When Natasha, known to one and all as Sasha, was just three months old, Barack and Michelle got the scare of their lives. One night, they heard her crying. It was not unusual for her to wake up, but “there was something about the way she was crying,” Barack said later. They called the pediatrician, who met them at his office in the morning. Examining Sasha, he correctly suspected meningitis, a potentially fatal inflammation of the membranes surrounding the brain and spinal cord, and immediately sent them to the emergency room. “We were terrified,” Michelle said. Sasha, still tiny, underwent a spinal tap.
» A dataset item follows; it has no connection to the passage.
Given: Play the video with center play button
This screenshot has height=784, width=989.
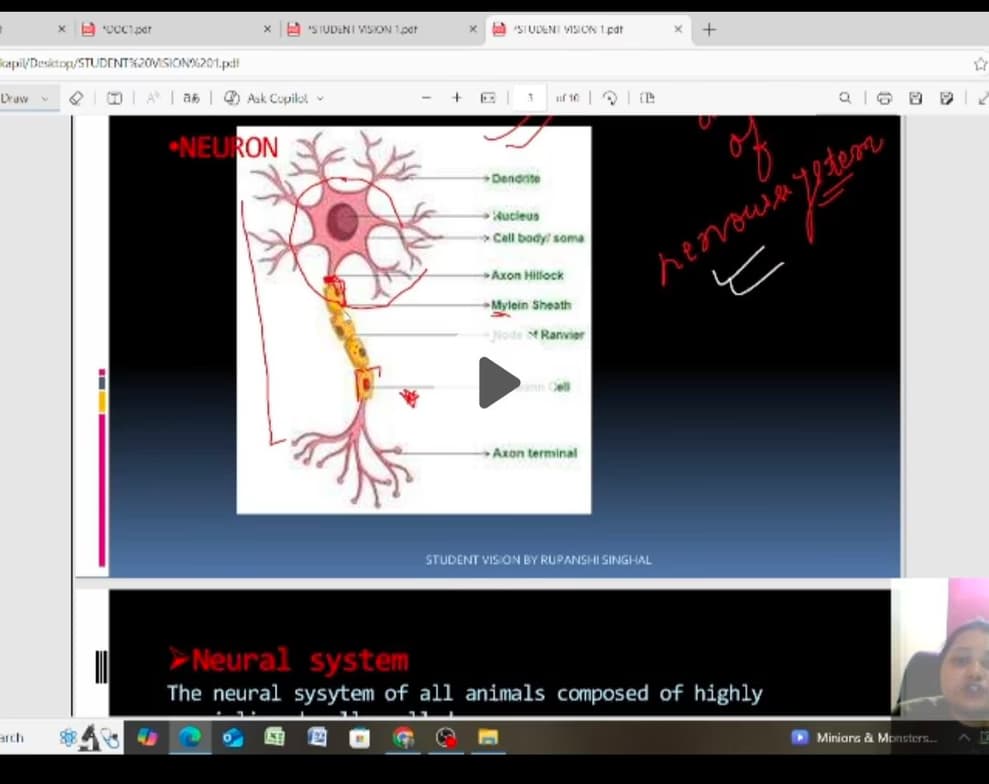Looking at the screenshot, I should tap(498, 383).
As nurses administered antibiotics, her parents stayed close for three days, “not knowing whether or not she was going to emerge okay,” Barack said. “I can’t breathe,” he told Jarrett when she visited. His world “narrowed to a single point. I was not interested in anything or anybody outside the four walls of that hospital room—not my work, not my schedule, not my future.” The antibiotics worked. Sasha recovered. So, too, did their marriage, if more slowly.
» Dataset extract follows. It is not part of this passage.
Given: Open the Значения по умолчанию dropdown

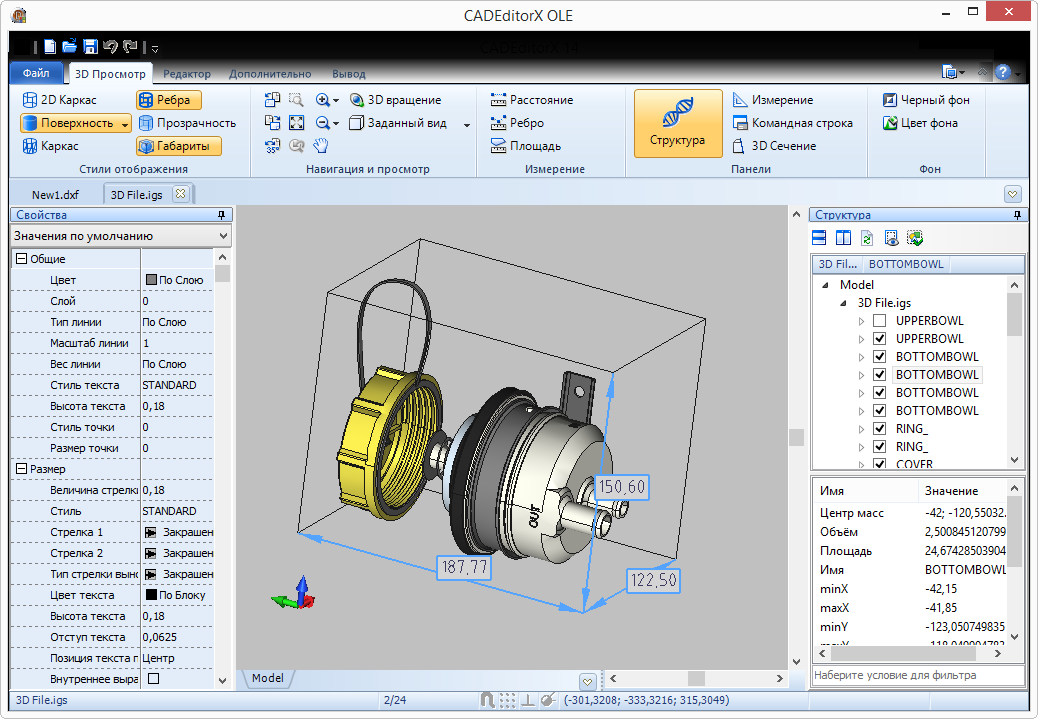Looking at the screenshot, I should coord(222,234).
IT WAS AT ABOUT this time that Barack most
seriously considered an exit from politics. The legislative process felt incremental, the fundraising deadening, the banquets always too long. “The bad food and stale air and clipped phone conversations with a wife who had stuck by me so far but was pretty fed up with raising our children alone.” Michelle was openly questioning his priorities, and he wondered if it was time to move on to “more sensible pursuits, like an athlete or an actor who had fallen short of the dream.” The door was open at the University of Chicago, where he was teaching popular constitutional law courses. Students loved him, and he enjoyed the mental gymnastics of challenging their exuberant thinking. A tenure-track appointment would connect him more closely to the intellectual life of the Hyde Park campus and deliver lifetime job security. Instead of the long commute to Springfield, he could walk to work. Yet it was an insular world and he was hardly inspired by the legal writing expected of the professoriat. They didn’t call it the ivory tower for nothing. Another door led to corporate law, where he could pull down big money in a hurry. Sidley & Austin and any number of other firms would hire him in a flash and gladly pay him a salary deep into six figures. But a decade after he first rejected that path, he saw nothing to suggest that he would find it any less soul-deadening. The same was true of a host of opportunities in business and finance that could have been his for the asking.